自己紹介をしたり、なつかしいフォークソングをギター演奏で歌ったりしながら、談笑するうちに、予定の4時間が過ぎました。最後に全員で肩を組んで思い切り大きな声で校歌と応援歌を歌いました。
錦の海のひんがしに 松翠なるわが校舎 世の灯の使命享け 群咲き匂ふこの団欒 自由をかざす若人の 清らの生命讃ふなり ああ青史に映ゆるわが母校」。
やはり校歌はいいです。感動して涙がでました。それにみんな校歌を歌うときは声が若い!
 
今回、もう一人思い出深い友達の死を知りました。中学から同じだったS君です。田舎びていて、ヤンチャで、勉強が苦手で、気のイイ生徒の多かった四中で、目立った秀才だったS君。中学・高校と一度もクラスが一緒にならず、顔を見るだけで話したことはなかったけれど、友達の間でその秀才ぶりは評判でした。

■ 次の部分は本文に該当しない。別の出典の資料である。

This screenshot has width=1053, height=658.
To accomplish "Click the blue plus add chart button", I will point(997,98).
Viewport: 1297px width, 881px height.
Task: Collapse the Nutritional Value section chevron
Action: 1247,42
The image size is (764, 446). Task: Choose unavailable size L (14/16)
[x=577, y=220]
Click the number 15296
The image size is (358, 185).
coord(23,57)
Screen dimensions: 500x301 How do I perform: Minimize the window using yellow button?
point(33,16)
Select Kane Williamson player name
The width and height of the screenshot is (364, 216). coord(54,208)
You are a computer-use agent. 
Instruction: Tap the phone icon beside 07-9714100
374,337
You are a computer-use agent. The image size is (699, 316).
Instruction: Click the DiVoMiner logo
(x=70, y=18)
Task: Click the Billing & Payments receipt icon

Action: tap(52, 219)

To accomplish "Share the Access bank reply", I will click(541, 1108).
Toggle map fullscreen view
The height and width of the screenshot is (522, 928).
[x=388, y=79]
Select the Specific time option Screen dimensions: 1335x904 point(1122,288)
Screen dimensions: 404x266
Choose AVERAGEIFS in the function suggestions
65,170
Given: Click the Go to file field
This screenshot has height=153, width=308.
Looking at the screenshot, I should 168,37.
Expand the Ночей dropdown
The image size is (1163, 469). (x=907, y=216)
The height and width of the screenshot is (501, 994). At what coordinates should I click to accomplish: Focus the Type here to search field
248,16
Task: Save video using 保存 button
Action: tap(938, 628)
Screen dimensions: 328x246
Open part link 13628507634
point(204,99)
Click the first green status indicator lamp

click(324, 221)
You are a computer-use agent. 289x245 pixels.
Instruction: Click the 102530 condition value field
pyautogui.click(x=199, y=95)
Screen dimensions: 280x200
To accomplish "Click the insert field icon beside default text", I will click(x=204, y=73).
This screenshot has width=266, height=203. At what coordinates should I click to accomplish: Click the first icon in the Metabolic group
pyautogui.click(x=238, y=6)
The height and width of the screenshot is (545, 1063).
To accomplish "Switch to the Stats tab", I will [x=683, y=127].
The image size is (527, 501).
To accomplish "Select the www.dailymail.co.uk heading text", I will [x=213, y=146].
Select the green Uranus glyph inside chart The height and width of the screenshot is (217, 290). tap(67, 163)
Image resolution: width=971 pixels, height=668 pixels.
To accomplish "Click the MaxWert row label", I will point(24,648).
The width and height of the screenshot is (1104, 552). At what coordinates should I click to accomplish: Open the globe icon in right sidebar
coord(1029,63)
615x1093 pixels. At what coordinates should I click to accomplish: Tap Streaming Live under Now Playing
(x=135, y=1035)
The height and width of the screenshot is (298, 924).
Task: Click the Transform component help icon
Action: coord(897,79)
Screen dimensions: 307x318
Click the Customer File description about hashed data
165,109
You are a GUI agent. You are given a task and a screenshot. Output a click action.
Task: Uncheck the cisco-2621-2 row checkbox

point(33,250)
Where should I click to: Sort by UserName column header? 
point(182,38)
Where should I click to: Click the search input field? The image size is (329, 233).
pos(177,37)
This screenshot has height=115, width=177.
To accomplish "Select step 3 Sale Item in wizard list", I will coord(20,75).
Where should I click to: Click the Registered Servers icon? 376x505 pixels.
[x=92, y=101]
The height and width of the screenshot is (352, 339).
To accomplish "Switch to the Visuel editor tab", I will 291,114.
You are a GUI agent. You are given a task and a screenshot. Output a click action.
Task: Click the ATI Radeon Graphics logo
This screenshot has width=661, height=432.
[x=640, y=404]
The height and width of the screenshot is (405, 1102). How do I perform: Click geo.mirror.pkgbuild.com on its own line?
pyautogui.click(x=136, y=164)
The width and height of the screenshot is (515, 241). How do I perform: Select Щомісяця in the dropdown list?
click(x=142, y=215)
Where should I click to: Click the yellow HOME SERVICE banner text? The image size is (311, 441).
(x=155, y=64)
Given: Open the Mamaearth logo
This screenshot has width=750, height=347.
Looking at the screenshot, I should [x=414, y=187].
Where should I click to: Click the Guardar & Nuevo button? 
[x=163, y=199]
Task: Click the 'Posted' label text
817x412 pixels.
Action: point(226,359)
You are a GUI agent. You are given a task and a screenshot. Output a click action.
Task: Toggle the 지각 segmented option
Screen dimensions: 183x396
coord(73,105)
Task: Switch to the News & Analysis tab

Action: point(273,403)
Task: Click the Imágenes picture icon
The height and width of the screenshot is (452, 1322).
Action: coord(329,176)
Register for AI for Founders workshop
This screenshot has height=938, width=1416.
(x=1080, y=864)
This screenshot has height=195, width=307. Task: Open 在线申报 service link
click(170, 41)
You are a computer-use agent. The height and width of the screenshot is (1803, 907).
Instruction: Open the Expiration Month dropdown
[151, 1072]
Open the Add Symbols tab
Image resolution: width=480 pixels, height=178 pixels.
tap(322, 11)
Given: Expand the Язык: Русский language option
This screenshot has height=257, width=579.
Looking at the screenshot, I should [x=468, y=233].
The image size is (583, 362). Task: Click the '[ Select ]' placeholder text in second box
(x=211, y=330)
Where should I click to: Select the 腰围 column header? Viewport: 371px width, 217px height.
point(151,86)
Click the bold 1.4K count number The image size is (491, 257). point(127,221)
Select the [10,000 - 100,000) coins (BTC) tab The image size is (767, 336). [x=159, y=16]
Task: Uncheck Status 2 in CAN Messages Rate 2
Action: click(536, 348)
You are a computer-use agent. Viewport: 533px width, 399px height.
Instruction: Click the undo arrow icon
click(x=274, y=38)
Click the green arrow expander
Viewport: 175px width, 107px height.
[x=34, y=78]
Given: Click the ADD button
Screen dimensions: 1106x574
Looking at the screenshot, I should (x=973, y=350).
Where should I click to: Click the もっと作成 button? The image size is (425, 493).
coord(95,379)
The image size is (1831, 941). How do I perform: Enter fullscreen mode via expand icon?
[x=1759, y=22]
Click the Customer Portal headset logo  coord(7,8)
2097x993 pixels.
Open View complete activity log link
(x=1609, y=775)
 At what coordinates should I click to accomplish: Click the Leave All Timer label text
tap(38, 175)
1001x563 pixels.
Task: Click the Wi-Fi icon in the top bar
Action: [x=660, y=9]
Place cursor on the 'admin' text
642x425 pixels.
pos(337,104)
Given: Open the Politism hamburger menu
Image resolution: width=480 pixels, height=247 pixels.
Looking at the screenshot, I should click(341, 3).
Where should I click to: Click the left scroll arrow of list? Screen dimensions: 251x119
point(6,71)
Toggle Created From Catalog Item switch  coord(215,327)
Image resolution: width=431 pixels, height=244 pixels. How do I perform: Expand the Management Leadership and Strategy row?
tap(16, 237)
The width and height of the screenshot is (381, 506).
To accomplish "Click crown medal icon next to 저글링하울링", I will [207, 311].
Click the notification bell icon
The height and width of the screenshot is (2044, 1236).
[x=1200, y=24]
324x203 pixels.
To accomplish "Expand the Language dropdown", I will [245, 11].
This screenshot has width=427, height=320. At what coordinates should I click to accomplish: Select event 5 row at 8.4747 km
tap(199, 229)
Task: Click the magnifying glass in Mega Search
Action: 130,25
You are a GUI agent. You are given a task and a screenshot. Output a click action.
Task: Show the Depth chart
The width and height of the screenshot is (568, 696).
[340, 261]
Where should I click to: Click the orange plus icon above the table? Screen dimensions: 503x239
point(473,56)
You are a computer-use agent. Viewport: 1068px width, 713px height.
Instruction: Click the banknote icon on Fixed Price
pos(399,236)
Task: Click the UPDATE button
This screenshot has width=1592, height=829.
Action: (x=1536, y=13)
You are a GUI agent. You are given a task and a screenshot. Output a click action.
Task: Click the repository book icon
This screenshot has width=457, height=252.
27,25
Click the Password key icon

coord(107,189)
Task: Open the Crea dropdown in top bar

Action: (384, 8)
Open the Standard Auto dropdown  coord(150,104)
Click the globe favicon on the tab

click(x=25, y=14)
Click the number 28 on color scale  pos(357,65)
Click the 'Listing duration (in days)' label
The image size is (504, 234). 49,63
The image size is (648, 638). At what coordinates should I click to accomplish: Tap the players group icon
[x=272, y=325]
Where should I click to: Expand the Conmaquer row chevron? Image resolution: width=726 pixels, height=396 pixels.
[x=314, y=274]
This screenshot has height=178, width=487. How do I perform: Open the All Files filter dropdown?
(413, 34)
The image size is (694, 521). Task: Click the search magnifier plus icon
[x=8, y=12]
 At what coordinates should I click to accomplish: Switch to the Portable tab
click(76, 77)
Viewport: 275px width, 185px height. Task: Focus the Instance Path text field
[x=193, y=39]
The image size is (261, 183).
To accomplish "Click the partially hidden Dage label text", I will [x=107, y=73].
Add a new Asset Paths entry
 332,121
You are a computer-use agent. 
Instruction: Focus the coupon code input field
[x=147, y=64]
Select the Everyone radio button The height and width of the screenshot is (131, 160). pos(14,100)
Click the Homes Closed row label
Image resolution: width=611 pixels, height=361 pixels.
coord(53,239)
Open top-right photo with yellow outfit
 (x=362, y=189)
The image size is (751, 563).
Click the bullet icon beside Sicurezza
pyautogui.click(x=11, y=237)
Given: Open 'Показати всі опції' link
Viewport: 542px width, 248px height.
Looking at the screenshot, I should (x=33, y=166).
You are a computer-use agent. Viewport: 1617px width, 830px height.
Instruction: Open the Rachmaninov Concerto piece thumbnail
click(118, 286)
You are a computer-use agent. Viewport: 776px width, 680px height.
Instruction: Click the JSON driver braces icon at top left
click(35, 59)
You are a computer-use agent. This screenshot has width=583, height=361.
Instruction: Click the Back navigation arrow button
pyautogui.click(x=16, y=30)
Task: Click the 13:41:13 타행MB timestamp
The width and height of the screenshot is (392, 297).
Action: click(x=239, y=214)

確かに勉強のよくできる人で、京大理学部物理学科に現役で入りました。我が四中にはもう一人秀才のほまれ高いO君がいて、彼は四中を出て灘高に行き、東大に入りました。こんなインテリジェンスが感じられない?ど田舎の中学からでもこんな人材が出ることが、同窓生としては誇りでした。私も中学ではそこそこ良い成績の生徒でしたが、学年の模擬試験などで結局3年間S君とO君に追いつくことは一度もありませんでした。そういう意味で、何かいつも四中・米子東高校で輝く星のような存在だったS君。ご冥福をお祈りします。
 
同窓会が終わって、会場を出て自分のホテルまで30分夜道を歩きました。道は途中から昔通学していた道に合流しました。楽しかった同窓会。そしてまた同時にじわじわと哀しさと寂しさのこみ上げる同窓会でした。